__WHAT NEEDS TO BE DONE__. Reproduce the entries below in full, word for word.

__EXCERPTED RECORDS__.
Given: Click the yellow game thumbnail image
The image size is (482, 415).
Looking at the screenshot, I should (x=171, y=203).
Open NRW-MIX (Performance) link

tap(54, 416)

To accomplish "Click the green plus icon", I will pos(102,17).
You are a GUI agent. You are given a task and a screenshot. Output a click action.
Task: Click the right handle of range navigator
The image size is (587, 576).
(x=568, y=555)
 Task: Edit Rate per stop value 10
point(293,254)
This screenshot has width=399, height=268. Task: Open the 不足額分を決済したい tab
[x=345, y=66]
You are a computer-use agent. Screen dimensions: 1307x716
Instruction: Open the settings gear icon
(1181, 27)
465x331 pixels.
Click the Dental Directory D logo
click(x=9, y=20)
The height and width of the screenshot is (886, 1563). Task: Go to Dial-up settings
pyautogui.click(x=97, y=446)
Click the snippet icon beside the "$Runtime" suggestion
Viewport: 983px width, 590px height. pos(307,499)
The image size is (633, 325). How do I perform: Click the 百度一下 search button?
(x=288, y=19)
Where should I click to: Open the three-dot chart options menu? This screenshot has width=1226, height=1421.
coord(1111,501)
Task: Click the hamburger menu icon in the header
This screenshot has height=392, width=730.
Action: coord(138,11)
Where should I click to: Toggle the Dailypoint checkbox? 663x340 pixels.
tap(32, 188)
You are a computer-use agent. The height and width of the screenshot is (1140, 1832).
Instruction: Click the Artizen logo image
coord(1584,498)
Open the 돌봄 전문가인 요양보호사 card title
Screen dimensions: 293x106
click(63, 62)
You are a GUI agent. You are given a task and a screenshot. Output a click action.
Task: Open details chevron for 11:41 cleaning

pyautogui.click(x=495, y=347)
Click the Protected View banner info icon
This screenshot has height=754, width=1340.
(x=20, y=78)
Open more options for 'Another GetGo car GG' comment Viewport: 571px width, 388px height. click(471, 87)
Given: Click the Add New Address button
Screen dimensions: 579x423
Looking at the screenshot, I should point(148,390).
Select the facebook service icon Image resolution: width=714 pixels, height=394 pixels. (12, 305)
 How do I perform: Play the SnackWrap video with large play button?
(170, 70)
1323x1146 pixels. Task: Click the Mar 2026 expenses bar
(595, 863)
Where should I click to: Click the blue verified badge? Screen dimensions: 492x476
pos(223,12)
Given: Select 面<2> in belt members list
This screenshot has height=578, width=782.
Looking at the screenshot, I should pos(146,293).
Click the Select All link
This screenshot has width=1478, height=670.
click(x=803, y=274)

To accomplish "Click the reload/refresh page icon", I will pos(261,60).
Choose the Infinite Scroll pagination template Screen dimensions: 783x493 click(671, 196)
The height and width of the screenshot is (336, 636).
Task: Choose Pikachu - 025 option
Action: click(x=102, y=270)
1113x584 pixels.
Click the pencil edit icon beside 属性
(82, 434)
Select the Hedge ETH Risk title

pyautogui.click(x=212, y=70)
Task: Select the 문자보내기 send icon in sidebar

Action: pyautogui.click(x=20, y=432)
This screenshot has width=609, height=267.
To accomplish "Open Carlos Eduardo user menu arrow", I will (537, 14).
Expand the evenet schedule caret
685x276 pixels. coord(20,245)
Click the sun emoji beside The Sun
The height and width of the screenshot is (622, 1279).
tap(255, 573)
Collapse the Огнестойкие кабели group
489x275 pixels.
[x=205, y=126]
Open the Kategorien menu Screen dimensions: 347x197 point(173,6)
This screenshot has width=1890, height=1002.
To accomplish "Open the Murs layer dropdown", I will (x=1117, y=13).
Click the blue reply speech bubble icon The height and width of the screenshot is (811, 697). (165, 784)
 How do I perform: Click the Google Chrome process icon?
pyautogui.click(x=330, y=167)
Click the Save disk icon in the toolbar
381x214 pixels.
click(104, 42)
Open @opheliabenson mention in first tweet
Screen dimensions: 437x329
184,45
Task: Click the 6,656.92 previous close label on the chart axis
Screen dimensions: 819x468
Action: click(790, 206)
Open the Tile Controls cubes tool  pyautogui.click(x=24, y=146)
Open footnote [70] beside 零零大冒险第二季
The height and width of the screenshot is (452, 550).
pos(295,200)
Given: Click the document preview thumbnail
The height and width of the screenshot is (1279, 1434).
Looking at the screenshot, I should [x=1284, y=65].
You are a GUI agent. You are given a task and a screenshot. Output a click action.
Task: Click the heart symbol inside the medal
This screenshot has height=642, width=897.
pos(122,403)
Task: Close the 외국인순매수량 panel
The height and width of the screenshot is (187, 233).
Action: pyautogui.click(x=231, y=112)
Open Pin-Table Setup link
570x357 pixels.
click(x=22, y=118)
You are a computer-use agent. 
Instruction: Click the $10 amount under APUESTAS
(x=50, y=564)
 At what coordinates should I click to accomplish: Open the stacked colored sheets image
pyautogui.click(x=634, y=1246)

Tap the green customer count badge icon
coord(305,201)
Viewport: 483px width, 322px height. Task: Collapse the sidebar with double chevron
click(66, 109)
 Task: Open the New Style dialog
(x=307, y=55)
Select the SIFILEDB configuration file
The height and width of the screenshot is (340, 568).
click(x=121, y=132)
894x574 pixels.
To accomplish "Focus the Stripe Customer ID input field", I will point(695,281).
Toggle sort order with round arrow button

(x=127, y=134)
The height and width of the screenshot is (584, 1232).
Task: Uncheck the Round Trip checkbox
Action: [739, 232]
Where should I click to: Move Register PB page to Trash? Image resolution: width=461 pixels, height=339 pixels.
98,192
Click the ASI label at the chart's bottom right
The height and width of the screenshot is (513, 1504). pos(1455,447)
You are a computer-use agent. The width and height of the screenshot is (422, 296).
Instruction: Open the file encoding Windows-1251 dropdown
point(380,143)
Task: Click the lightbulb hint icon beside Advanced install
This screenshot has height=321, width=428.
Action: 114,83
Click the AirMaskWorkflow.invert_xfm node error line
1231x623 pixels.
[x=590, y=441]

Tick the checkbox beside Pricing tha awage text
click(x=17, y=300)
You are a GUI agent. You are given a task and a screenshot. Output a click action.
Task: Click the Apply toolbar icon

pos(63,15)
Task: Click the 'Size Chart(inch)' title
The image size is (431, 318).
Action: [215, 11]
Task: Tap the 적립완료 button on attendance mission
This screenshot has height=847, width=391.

__SOLUTION TO THE EXERCISE__.
Given: Click the yellow game thumbnail image
The image size is (482, 415).
Looking at the screenshot, I should (x=171, y=203).
Open NRW-MIX (Performance) link

tap(54, 416)

To accomplish "Click the green plus icon", I will pos(102,17).
You are a GUI agent. You are given a task and a screenshot. Output a click action.
Task: Click the right handle of range navigator
The image size is (587, 576).
(x=568, y=555)
 Task: Edit Rate per stop value 10
point(293,254)
This screenshot has width=399, height=268. Task: Open the 不足額分を決済したい tab
[x=345, y=66]
You are a computer-use agent. Screen dimensions: 1307x716
Instruction: Open the settings gear icon
(1181, 27)
465x331 pixels.
Click the Dental Directory D logo
click(x=9, y=20)
The height and width of the screenshot is (886, 1563). Task: Go to Dial-up settings
pyautogui.click(x=97, y=446)
Click the snippet icon beside the "$Runtime" suggestion
Viewport: 983px width, 590px height. pos(307,499)
The image size is (633, 325). How do I perform: Click the 百度一下 search button?
(x=288, y=19)
Where should I click to: Open the three-dot chart options menu? This screenshot has width=1226, height=1421.
coord(1111,501)
Task: Click the hamburger menu icon in the header
This screenshot has height=392, width=730.
Action: coord(138,11)
Where should I click to: Toggle the Dailypoint checkbox? 663x340 pixels.
tap(32, 188)
You are a computer-use agent. The height and width of the screenshot is (1140, 1832).
Instruction: Click the Artizen logo image
coord(1584,498)
Open the 돌봄 전문가인 요양보호사 card title
Screen dimensions: 293x106
click(63, 62)
You are a GUI agent. You are given a task and a screenshot. Output a click action.
Task: Open details chevron for 11:41 cleaning

pyautogui.click(x=495, y=347)
Click the Protected View banner info icon
This screenshot has height=754, width=1340.
(x=20, y=78)
Open more options for 'Another GetGo car GG' comment Viewport: 571px width, 388px height. click(471, 87)
Given: Click the Add New Address button
Screen dimensions: 579x423
Looking at the screenshot, I should point(148,390).
Select the facebook service icon Image resolution: width=714 pixels, height=394 pixels. (12, 305)
 How do I perform: Play the SnackWrap video with large play button?
(170, 70)
1323x1146 pixels. Task: Click the Mar 2026 expenses bar
(595, 863)
Where should I click to: Click the blue verified badge? Screen dimensions: 492x476
pos(223,12)
Given: Select 面<2> in belt members list
This screenshot has height=578, width=782.
Looking at the screenshot, I should pos(146,293).
Click the Select All link
This screenshot has width=1478, height=670.
click(x=803, y=274)

To accomplish "Click the reload/refresh page icon", I will pos(261,60).
Choose the Infinite Scroll pagination template Screen dimensions: 783x493 click(671, 196)
The height and width of the screenshot is (336, 636).
Task: Choose Pikachu - 025 option
Action: click(x=102, y=270)
1113x584 pixels.
Click the pencil edit icon beside 属性
(82, 434)
Select the Hedge ETH Risk title

pyautogui.click(x=212, y=70)
Task: Select the 문자보내기 send icon in sidebar

Action: pyautogui.click(x=20, y=432)
This screenshot has width=609, height=267.
To accomplish "Open Carlos Eduardo user menu arrow", I will (537, 14).
Expand the evenet schedule caret
685x276 pixels. coord(20,245)
Click the sun emoji beside The Sun
The height and width of the screenshot is (622, 1279).
tap(255, 573)
Collapse the Огнестойкие кабели group
489x275 pixels.
[x=205, y=126]
Open the Kategorien menu Screen dimensions: 347x197 point(173,6)
This screenshot has width=1890, height=1002.
To accomplish "Open the Murs layer dropdown", I will (x=1117, y=13).
Click the blue reply speech bubble icon The height and width of the screenshot is (811, 697). (165, 784)
 How do I perform: Click the Google Chrome process icon?
pyautogui.click(x=330, y=167)
Click the Save disk icon in the toolbar
381x214 pixels.
click(104, 42)
Open @opheliabenson mention in first tweet
Screen dimensions: 437x329
184,45
Task: Click the 6,656.92 previous close label on the chart axis
Screen dimensions: 819x468
Action: click(790, 206)
Open the Tile Controls cubes tool  pyautogui.click(x=24, y=146)
Open footnote [70] beside 零零大冒险第二季
The height and width of the screenshot is (452, 550).
pos(295,200)
Given: Click the document preview thumbnail
The height and width of the screenshot is (1279, 1434).
Looking at the screenshot, I should [x=1284, y=65].
You are a GUI agent. You are given a task and a screenshot. Output a click action.
Task: Click the heart symbol inside the medal
This screenshot has height=642, width=897.
pos(122,403)
Task: Close the 외국인순매수량 panel
The height and width of the screenshot is (187, 233).
Action: pyautogui.click(x=231, y=112)
Open Pin-Table Setup link
570x357 pixels.
click(x=22, y=118)
You are a computer-use agent. 
Instruction: Click the $10 amount under APUESTAS
(x=50, y=564)
 At what coordinates should I click to accomplish: Open the stacked colored sheets image
pyautogui.click(x=634, y=1246)

Tap the green customer count badge icon
coord(305,201)
Viewport: 483px width, 322px height. Task: Collapse the sidebar with double chevron
click(66, 109)
 Task: Open the New Style dialog
(x=307, y=55)
Select the SIFILEDB configuration file
The height and width of the screenshot is (340, 568).
click(x=121, y=132)
894x574 pixels.
To accomplish "Focus the Stripe Customer ID input field", I will point(695,281).
Toggle sort order with round arrow button

(x=127, y=134)
The height and width of the screenshot is (584, 1232).
Task: Uncheck the Round Trip checkbox
Action: [739, 232]
Where should I click to: Move Register PB page to Trash? Image resolution: width=461 pixels, height=339 pixels.
98,192
Click the ASI label at the chart's bottom right
The height and width of the screenshot is (513, 1504). pos(1455,447)
You are a computer-use agent. The width and height of the screenshot is (422, 296).
Instruction: Open the file encoding Windows-1251 dropdown
point(380,143)
Task: Click the lightbulb hint icon beside Advanced install
This screenshot has height=321, width=428.
Action: 114,83
Click the AirMaskWorkflow.invert_xfm node error line
1231x623 pixels.
[x=590, y=441]

Tick the checkbox beside Pricing tha awage text
click(x=17, y=300)
You are a GUI agent. You are given a task and a screenshot. Output a click action.
Task: Click the Apply toolbar icon

pos(63,15)
Task: Click the 'Size Chart(inch)' title
The image size is (431, 318).
Action: [215, 11]
Task: Tap the 적립완료 button on attendance mission
This screenshot has height=847, width=391.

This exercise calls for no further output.